Canale Mussolini, work in progress
Canale Mussolini, opera letteraria che è valsa il premio Strega 2010 al pontino Antonio Pennacchi, è un esempio di originalità stilistica e narrativa di eccellente livello. Trasporre codesta maestosità in una pièce non è certamente impresa facile. La rielaborazione teatrale firmata da Clemente Pernarella è in prima istanza, infatti, una vera e propria impresa, e dunque onore al merito di avere avuto il coraggio di intraprendere un tale progetto, soprattutto tenuto conto delle innumerevoli e variegate difficoltà incontrate, e anche superate con determinazione, nel portare a compimento questo grande progetto in una città, come la nostra Latina, che non manca occasione di confermare la sua scarsa attenzione e cura per le dinamiche culturali che pure si muovono autonome. Quindi un primo sincero applauso a Pernarella.Il secondo plauso va alla sua regia per la buona rievocazione delle lontane atmosfere mediante il sapiente utilizzo delle luci e dell’impianto scenografico che, calato nella naturalistica cornice dei giardini del Comune, è stato probabilmente il punto di eccellenza del lavoro presentato. Infatti, nell’assistere allo spettacolo andato in scena dal 30 giugno al 4 luglio in cinque serate di assoluto sold out, al lettore-spettatore qualcosa è mancato.
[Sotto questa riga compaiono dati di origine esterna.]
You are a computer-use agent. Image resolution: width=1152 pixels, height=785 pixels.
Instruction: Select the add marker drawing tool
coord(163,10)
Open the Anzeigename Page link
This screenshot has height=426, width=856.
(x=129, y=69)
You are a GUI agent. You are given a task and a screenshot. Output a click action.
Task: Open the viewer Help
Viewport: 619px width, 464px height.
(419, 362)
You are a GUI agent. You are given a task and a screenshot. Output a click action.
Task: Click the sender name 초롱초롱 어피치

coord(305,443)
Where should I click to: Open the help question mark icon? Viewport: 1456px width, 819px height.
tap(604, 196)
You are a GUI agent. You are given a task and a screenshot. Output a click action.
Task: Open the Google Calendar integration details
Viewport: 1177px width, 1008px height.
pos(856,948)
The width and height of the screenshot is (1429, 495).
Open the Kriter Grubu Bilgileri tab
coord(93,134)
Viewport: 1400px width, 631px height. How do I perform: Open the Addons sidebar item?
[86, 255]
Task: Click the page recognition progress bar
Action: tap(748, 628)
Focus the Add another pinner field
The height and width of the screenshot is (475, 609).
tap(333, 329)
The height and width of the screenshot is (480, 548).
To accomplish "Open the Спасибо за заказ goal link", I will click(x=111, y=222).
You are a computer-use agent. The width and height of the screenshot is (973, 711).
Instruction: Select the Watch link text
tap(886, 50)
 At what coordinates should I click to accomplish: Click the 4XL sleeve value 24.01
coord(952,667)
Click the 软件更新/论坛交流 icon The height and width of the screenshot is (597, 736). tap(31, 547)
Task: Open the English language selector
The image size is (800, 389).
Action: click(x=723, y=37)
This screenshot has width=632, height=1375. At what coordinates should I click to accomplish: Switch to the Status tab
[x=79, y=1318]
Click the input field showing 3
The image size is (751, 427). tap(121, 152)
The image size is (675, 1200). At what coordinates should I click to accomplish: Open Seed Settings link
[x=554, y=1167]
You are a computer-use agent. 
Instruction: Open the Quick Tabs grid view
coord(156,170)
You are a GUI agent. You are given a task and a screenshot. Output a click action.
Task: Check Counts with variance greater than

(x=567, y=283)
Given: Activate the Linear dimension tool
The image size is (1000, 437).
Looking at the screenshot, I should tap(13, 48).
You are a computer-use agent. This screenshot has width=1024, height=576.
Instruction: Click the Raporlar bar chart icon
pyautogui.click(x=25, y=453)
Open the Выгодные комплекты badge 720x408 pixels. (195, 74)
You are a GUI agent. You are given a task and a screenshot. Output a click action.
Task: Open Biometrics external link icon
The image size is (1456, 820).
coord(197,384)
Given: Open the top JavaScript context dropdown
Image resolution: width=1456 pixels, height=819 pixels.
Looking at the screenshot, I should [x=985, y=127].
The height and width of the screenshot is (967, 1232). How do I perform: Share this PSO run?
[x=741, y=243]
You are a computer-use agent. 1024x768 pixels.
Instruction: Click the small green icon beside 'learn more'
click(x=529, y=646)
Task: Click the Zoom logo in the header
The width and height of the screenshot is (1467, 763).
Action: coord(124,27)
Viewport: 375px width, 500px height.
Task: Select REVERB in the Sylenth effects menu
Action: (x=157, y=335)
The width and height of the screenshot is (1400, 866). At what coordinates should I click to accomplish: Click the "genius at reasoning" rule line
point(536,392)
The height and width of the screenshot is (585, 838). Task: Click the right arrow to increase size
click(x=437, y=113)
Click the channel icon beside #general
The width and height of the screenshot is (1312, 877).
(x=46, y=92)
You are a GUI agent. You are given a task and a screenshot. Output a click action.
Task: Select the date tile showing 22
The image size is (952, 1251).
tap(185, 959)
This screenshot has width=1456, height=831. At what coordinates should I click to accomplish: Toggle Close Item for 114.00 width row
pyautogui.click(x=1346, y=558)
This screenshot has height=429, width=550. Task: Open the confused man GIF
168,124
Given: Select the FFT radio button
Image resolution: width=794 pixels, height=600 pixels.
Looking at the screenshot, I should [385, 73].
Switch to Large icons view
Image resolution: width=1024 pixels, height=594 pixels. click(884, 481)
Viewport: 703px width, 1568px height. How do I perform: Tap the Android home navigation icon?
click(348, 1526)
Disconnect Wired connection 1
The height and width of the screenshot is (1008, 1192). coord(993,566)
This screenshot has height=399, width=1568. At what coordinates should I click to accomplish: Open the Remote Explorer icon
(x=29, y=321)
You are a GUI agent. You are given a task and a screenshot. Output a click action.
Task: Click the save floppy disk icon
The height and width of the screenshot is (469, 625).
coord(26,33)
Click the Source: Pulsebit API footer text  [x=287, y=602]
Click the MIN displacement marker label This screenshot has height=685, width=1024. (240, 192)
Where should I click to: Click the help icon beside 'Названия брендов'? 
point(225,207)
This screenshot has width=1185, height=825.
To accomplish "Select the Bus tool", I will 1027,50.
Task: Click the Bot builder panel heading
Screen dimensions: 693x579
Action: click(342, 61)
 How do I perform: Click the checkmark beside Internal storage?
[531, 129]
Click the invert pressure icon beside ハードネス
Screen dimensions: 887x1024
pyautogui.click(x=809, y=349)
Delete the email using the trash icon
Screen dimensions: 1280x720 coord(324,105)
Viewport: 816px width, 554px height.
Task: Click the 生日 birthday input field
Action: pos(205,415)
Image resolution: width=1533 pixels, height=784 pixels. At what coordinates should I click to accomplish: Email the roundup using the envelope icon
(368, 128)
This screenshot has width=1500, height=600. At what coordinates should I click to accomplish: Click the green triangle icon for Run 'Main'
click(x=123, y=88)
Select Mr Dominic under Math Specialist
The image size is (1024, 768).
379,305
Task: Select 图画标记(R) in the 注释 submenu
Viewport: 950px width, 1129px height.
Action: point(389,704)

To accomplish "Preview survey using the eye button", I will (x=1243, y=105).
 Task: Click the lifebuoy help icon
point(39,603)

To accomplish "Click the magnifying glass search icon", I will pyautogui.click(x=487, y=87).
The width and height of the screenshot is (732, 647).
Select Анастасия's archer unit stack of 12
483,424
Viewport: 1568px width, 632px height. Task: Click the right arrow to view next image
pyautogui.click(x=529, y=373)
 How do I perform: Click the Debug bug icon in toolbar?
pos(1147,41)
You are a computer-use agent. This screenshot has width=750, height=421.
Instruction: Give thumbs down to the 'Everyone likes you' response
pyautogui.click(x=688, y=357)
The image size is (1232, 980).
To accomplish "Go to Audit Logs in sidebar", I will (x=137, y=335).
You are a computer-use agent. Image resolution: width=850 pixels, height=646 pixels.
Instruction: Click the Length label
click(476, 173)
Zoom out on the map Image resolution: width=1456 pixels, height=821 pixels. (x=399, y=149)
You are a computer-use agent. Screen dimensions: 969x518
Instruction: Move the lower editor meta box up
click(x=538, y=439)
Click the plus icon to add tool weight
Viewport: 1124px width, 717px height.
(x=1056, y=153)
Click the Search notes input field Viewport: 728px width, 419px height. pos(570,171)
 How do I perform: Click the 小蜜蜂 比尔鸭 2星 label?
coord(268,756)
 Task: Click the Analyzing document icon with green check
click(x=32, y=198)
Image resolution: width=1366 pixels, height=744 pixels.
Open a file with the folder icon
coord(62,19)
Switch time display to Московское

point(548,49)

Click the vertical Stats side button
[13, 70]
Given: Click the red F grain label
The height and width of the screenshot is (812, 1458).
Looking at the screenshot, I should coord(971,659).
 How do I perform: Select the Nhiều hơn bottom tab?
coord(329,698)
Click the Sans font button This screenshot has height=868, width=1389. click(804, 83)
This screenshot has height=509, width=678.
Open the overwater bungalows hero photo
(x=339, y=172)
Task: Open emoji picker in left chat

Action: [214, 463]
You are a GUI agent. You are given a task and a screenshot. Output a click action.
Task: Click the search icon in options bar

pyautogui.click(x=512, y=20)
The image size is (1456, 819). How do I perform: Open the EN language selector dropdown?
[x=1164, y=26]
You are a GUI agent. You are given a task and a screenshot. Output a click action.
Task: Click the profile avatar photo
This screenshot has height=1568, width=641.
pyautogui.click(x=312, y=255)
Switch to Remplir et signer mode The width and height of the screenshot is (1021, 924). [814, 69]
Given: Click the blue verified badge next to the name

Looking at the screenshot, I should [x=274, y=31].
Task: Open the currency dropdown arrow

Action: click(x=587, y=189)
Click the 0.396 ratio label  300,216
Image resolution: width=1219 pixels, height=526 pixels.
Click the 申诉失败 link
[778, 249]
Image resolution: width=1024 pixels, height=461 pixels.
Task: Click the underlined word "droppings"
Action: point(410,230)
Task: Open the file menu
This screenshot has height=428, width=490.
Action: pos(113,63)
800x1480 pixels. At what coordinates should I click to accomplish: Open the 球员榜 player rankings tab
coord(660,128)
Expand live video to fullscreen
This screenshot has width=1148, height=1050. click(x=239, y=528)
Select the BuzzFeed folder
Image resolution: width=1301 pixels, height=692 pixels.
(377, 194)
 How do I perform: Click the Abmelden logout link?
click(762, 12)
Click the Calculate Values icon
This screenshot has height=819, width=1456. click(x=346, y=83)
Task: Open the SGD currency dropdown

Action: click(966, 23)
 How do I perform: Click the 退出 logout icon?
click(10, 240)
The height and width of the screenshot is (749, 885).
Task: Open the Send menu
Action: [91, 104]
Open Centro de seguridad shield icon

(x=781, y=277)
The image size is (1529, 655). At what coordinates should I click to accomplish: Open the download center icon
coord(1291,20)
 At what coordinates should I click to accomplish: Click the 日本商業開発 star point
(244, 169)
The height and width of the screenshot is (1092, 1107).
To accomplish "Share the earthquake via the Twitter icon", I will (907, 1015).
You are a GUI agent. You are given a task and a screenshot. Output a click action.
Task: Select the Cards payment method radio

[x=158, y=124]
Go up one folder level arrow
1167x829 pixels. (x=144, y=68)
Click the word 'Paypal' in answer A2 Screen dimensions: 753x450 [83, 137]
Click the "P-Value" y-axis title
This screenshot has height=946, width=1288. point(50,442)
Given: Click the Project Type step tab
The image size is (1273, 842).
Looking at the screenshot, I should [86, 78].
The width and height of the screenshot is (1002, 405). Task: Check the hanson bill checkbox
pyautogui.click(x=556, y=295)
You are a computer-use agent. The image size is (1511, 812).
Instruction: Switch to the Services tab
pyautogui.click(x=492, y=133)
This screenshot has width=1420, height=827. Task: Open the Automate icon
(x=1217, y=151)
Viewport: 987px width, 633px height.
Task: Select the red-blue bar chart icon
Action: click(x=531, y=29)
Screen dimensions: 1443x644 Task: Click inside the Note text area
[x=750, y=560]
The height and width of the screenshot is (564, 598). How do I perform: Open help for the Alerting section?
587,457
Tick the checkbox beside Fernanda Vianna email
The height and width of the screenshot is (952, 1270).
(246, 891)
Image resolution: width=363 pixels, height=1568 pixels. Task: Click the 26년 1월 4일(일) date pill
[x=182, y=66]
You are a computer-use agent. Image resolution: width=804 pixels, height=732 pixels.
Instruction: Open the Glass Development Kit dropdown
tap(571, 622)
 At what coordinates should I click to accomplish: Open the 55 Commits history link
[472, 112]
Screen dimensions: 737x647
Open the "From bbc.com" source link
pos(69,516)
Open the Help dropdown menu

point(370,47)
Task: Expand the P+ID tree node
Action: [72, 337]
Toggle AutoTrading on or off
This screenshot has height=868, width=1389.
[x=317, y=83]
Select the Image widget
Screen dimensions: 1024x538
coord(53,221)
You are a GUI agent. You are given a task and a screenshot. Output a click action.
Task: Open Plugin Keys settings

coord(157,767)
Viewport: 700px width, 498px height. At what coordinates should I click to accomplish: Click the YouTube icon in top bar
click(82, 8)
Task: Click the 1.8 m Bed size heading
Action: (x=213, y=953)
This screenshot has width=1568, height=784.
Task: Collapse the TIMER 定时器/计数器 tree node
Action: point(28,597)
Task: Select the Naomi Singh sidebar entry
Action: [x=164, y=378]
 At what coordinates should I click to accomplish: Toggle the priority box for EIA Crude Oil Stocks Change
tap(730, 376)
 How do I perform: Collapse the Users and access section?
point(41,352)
La riduzione teatrale necessaria del testo ha determinato, purtroppo, un’eccessiva frammentarietà sia della storia, cosa che pure era messa ben in conto, ma soprattutto dell’anima del romanzo, che indebolisce la forza dell’idea, forse ancora un po’ fuori fuoco, dell’intero lavoro (si potrebbe rilevare anche l’opportunità di selezionare altre parti del libro, magari più inerenti la storia del colonialismo nell’agro pontino).
Se davvero ci troviamo di fronte ad un esperimento, ad una prima stesura, ad un work in progress che certo è necessario, allora ci auguriamo che il pubblico, utente finale di Canale Mussolini, possa avere il suo piccolo spazio per contribuire con alcuni suggerimenti, ovviamente opinabili, al miglioramento di un tale progetto che viene ‘sentito’ dalla cittadinanza quale collante di un’identità cittadina ancora fragile, come la corposa partecipazione ha testimoniato malgrado il costo non propriamente popolare del biglietto. Detto ciò, il primo aspetto che salta agli occhi è uno stile drammaturgico, curato in stretta collaborazione con Stefano Furlan, poco originale.
Il troppo lungo primo tempo inciampa in alcune discese di ritmo, probabilmente dovute all’impostazione interpretativa molto tecnica degli attori, i quali, pur mostrando una buona preparazione della voce e un adeguato controllo del corpo, appaiono però emozionalmente un po’ piatti, e, nonostante emerga con grande evidenza il divario tra gli allievi più navigati e quelli meno (qualcuno impersona anche più ruoli, come nel caso del convincente Morris Sarra), l’effetto generale è che sono tutti, troppo uguali. Protagonista nella sua tendenziale assenza, salvo alcuni sprazzi, è l’ironia, che è poi l’arma vincente del romanzo. Quella struttura complessa che gioca sulla capacità di raccontare un’epopea con ritmo e leggerezza senza però mortificare il dramma della verità, della storia e quello racchiuso nell’animo dei singoli personaggi, purtroppo non ha avuto giustizia.
Poteva essere allora immaginata, in quest’ottica, una presenza più continuativa del narratore, che apre lo spettacolo ma dopo i primi venti minuti sparisce senza chiara motivazione, e non dalla scena, ma dall’impianto, per tornare solo dopo, nella seconda parte della performance. Ecco, un altro applauso invece va proprio al secondo tempo dello spettacolo, che è totalmente un’altra cosa, quasi fosse una mano diversa alla regia. Complimenti dunque ai tre attori professionisti Melania Maccaferri, Giorgio Colangeli e Marina Biondi, e alla mise en espace stessa che, finalmente, recupera in emotività e intimismo, grazie soprattutto allo spessore degli interpreti che si conferma essere la condicio sine qua non per una teatralizzazione che si rispetti. Si potrebbe ragionare anche sulla possibilità di ‘recitare’ qualche passaggio in più, ma in ogni caso se la seconda parte voleva essere una proposta alternativa di realizzazione rispetto all’infinito primo tempo, sembra decisamente la strada più convincente e congeniale da percorrere per la stesura definitiva del lavoro.